En ce qui me concerne, encore une fois, il ne s’agit pas simplement d’une simple interdiction de manifester, il s’agit d’une interdiction absolue, qui concerne une zone spatiale étendue. Si je devais contrevenir à l’arrêté et pénétrer dans la zone interdite pour aller manifester par exemple, je risque d’être appréhendé par la police, puis faire l’objet de poursuites sur le plan pénal avec la possibilité d’être condamné au maximum à 6 mois d’emprisonnement et 7500 euros d’amendes, en application de l’article 13 de la loi du 3 avril 1955. Cette mesure extrajudiciaire à mon encontre vise, soi-disant, à prévenir l’avènement de troubles à l’ordre public dans la commune de Rennes du fait de cette manifestation de rue légale, autorisée par la préfecture elle-même. Mais au lieu de frapper des dizaines de militants d’une telle interdiction de séjour dans le centre-ville et donc de manifestation, la préfecture préfère en viser un seul ; ou plutôt deux, puisqu’un autre camarade dévoué, engagé quotidiennement dans la mobilisation contre la loi travail depuis le début, cadre militant JC et élu PCF à Cherbourg, Hugo Poidevin, est lui aussi concerné, pour la première fois, par une telle interdiction de séjour.
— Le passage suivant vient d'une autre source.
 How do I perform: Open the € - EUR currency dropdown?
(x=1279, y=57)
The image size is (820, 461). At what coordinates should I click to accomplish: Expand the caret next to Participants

Cela signifie que l’enjeu, ici, n’est pas de concourir au bon maintien de l’ordre à Rennes, de prévenir de possibles débordements, mais bien de s’acharner déraisonnablement contre un militant politique dans l’espoir de le faire craquer, de l’amener à éprouver un sentiment de lassitude, d’épuisement, et ainsi le pousser à renoncer à lutter. Pour justifier d’une mesure profondément liberticide et vexatoire à mon encontre, qui ne repose en réalité que sur des présomptions, le procès-verbal fait clairement référence à mon passé de militant révolutionnaire, puisqu’il est indiqué dans le procès-verbal que je suis « défavorablement illustré » pour des activités politiques passées. Ainsi, il est certain qu’à défaut de pouvoir me poursuivre sur le plan pénal, le ministère de l’Intérieur est obligé, pour m’atteindre directement, pour essayer de m’entraver, de recourir lâchement à l’arme de la coercition administrative et ainsi me faire payer le prix de mon engagement en faveur de la défense des droits collectifs des travailleurs remis en cause par ce projet de loi inique.

On limite la liberté de circulation d’un individu sur le territoire de sa commune sur laquelle il réside depuis 28 ans, sans qu’on n’ait rien à lui reprocher hormis ses idées politiques, desquelles on en déduit évidemment sa « dangerosité potentielle » pour l’ordre établi. Mais les décideurs ont raison sur un point : je suis dangereux politiquement pour l’État de classe et la pourriture capitaliste, parce que je souhaite subvertir radicalement cette société mortifère avec celles et ceux qui refusent de se résigner à la « nouvelle raison du monde ». L’État est ouvertement attaqué. Il se défend comme il peut. Il tente de casser, pour l’exemple, des militants, dans l’espoir d’en impressionner des centaines. Il se venge. Mais il échoue déjà en réalité… il le sait, car quand un pouvoir établi ne parvient plus à asseoir sa légitimité par le pouvoir des mots, il lui reste encore la force coercitive en dernière instance…jusqu’au jour où celle-ci ne suffira plus non plus.